═══ TEXTAUSZUG

Evangelii gaudium Zitate von Papst Franziskus
Evangelii gaudium - Zitate
(Zusammenstellung R. Tippow mit Fokus auf sozial-caritative Aspekte)
24. Nov. 2013
DIE FREUDE DES EVANGELIUMS erfüllt das Herz und das gesamte Leben derer, die Jesus begegnen. (1)
Niemand kann uns die Würde nehmen, die diese unendliche und unerschütterliche Liebe uns verleiht. (3)
Es gibt Christen, deren Lebensart wie eine Fastenzeit ohne Ostern erscheint. (6)
Unser volles Menschsein erreichen wir, wenn wir mehr als nur menschlich sind, wenn wir Gott erlauben, uns über uns selbst hinaus zu führen, damit wir zu unserem eigentlicheren Sein gelangen. (8)
Folglich dürfte ein Verkünder des Evangeliums nicht ständig ein Gesicht wie bei einer Beerdigung haben. (10)
» An sich ist die Barmherzigkeit die größte der Tugenden. Denn es gehört zum Erbarmen, dass es sich auf die anderen ergießt und – was mehr ist – der Schwäche der anderen aufhilft; und das gerade ist Sache des Höherstehenden. Deshalb wird das Erbarmen gerade Gott als Wesensmerkmal zuerkannt; und es heißt, dass darin am meisten seine Allmacht offenbar wird. «[1] (37)
Die Priester erinnere ich daran, dass der Beichtstuhl keine Folterkammer sein darf, sondern ein Ort der Barmherzigkeit des Herrn, die uns an regt, das mögliche Gute zu tun. (44)
Heute und immer gilt: » Die Armen sind die ersten Adressaten des Evangeliums «[2] (48)
Lassen wir die Armen nie allein! (48)
Mir ist eine „verbeulte“ Kirche, die verletzt und beschmutzt ist, weil sie auf die Straßen hinausgegangen ist, lieber, als eine Kirche, die aufgrund ihrer Verschlossenheit und ihrer Bequemlichkeit, sich an die eigenen Sicherheiten zu klammern, krank ist. (49)
Ebenso wie das Gebot „du sollst nicht töten“ eine deutliche Grenze setzt, um den Wert des menschlichen Lebens zu sichern, müssen wir heute ein „Nein zu einer Wirtschaft der Ausschließung und der Disparität der Einkommen“ sagen. Diese Wirtschaft tötet. Es ist unglaublich, dass es kein Aufsehen erregt, wenn ein alter Mann, der gezwungen ist, auf der Straße zu leben, erfriert, während eine Baisse um zwei Punkte in der Börse Schlagzeilen macht. Das ist Ausschließung. Es ist nicht mehr zu tolerieren, dass Nahrungsmittel weggeworfen werden, während es Menschen gibt, die Hunger leiden. Das ist soziale Ungleichheit. (53)

══════

_GESTELLTE AUFGABE A_
Gib den Abschnitt der Auflistung von der Zeile mit „Scopri di più“ bis zum Ende der Auflistung wortgetreu wieder, beide Enden eingeschlossen. Lass die Bilder dabei weg.

═══ VORGEGEBENE ANGABEN

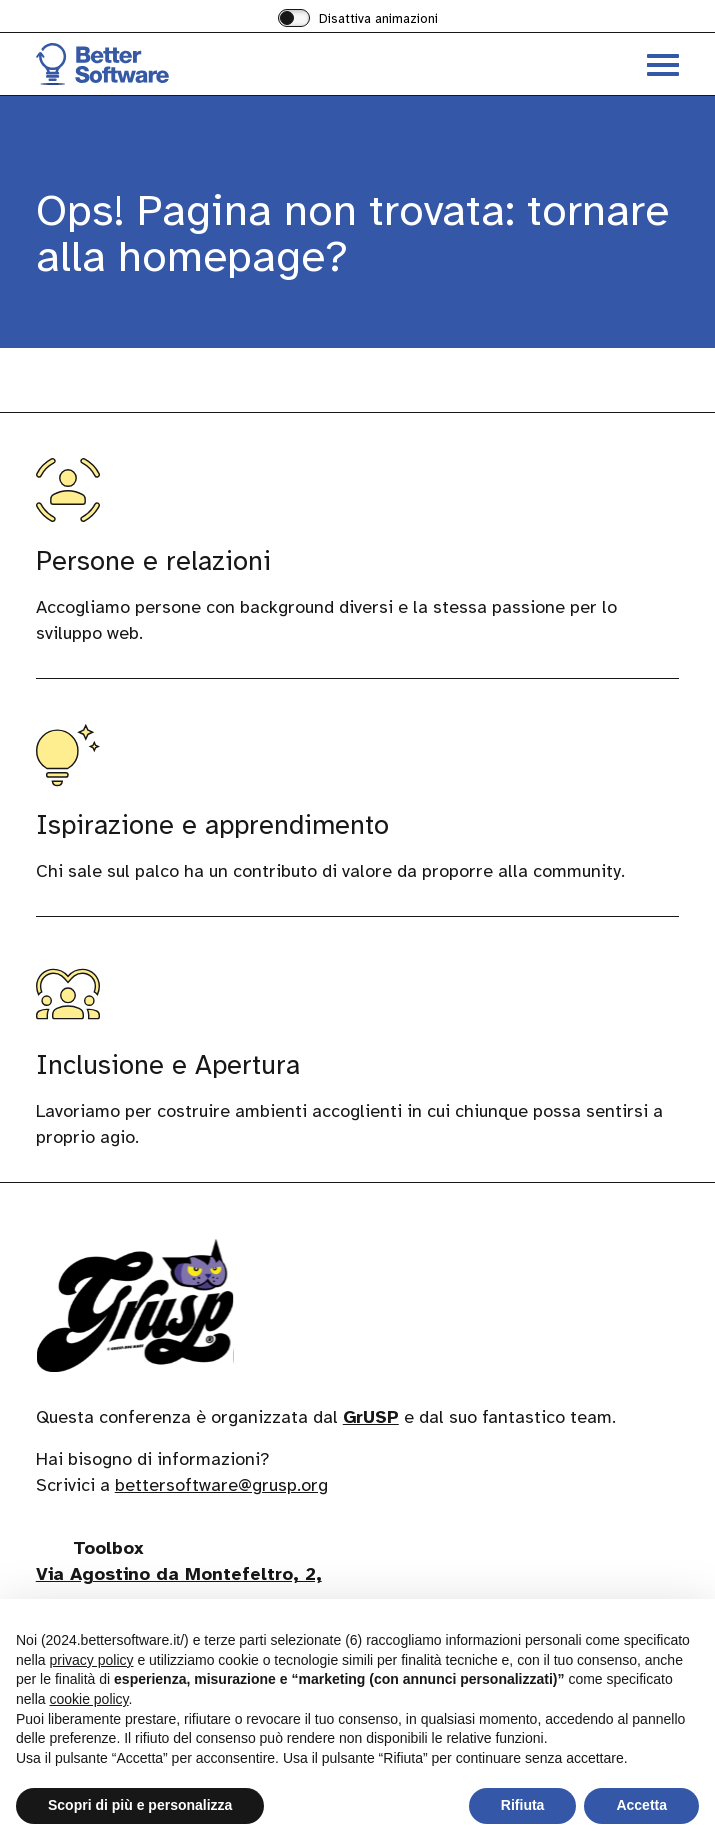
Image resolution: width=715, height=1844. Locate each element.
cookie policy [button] (88, 1699)
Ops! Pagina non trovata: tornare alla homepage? (352, 233)
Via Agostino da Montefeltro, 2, (179, 1575)
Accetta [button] (641, 1805)
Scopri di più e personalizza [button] (140, 1805)
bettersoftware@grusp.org (221, 1486)
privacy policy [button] (91, 1660)
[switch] (358, 20)
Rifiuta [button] (523, 1805)
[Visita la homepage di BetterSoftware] (197, 64)
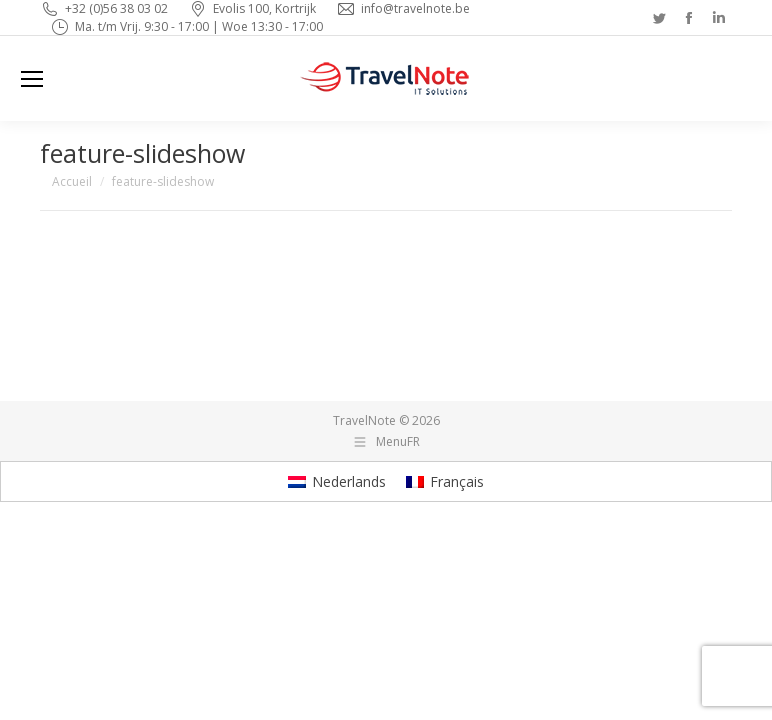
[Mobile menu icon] (32, 79)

══════

_GESTELLTE AUFGABE B_
Übertrage aus dem Textauszug wortgetreu den Abschnitt von „Heute und immer“ bis einschließlich „krank ist. (49)“.

_VOLLSTÄNDIGE AUSGABE A_
Scopri di più e personalizza [button] (140, 1805)
bettersoftware@grusp.org (221, 1486)
privacy policy [button] (91, 1660)
[switch] (358, 20)
Rifiuta [button] (523, 1805)
[Visita la homepage di BetterSoftware] (197, 64)
[Mobile menu icon] (32, 79)

_VOLLSTÄNDIGE AUSGABE B_
Heute und immer gilt: » Die Armen sind die ersten Adressaten des Evangeliums «[2] (48)
Lassen wir die Armen nie allein! (48)
Mir ist eine „verbeulte“ Kirche, die verletzt und beschmutzt ist, weil sie auf die Straßen hinausgegangen ist, lieber, als eine Kirche, die aufgrund ihrer Verschlossenheit und ihrer Bequemlichkeit, sich an die eigenen Sicherheiten zu klammern, krank ist. (49)